What behaviours will be stickiest?

Our investigation finds consumers’ eating habits are a bit more predictable than you might think

As Canadians continue to manage through the pandemic, it is clear that the period of initial infection and subsequent lockdown has had a profound impact on the consumer psyche that’s likely to impact behaviours for years to come. Ipsos pandemic sentiment reporting (Ipsos Essentials, Wave 48) finds the majority (65%) of Canadians remain in a period of acclimation to these evolving circumstances, while only 17% believe that we have entered the post-pandemic phase.

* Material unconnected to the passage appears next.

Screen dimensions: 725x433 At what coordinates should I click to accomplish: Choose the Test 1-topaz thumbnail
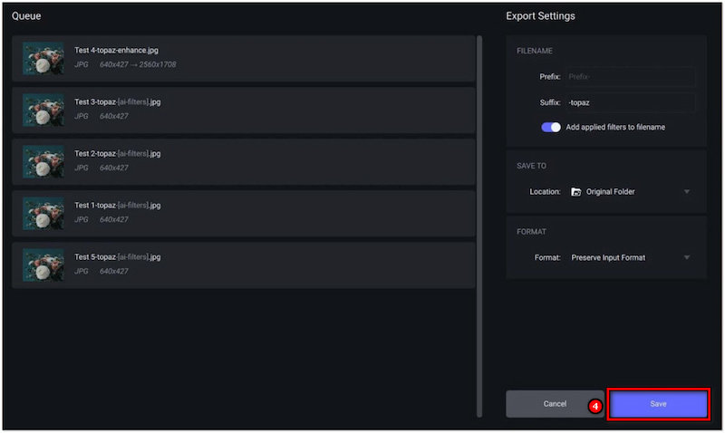[43, 214]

Identifying and applying learnings from many of the shifts already in the books will have important implications for those in the food and beverage industry. For most, successful results will demand discipline and a commitment to being future-focused, delivering what consumers want at the right time, in the right place and with the right format. Determining the stickiness of consumer behaviours, beliefs and needs is key to being future-focused.

FUTURECASTING CONSUMPTION HABITS Futurecasting work underway at Ipsos is applying the “stickiness” formula to create “what-if” simulations to assist with forecasting initiatives, enhance communications and fine-tune marketing spend. While consumer behavioural changes are not linear, the future stickiness of evolving habits is evaluated in a two-step process. The first step involves investigating satisfaction with current habits. While we may have been forced into change early on in the pandemic, many consumers have found time, cost and lifestyle benefits connected to where they now eat.

It’s important to gauge change by evaluating how daily regimes have evolved between March 2020 and today. Some habits with notable stickiness in daily routines are influenced by a variety of factors such as working from home, increased movement out of home, presence of kids, on-hand convenience, solo dining habits, evolving needs for comfort and nostalgia and an increased focus on well-being.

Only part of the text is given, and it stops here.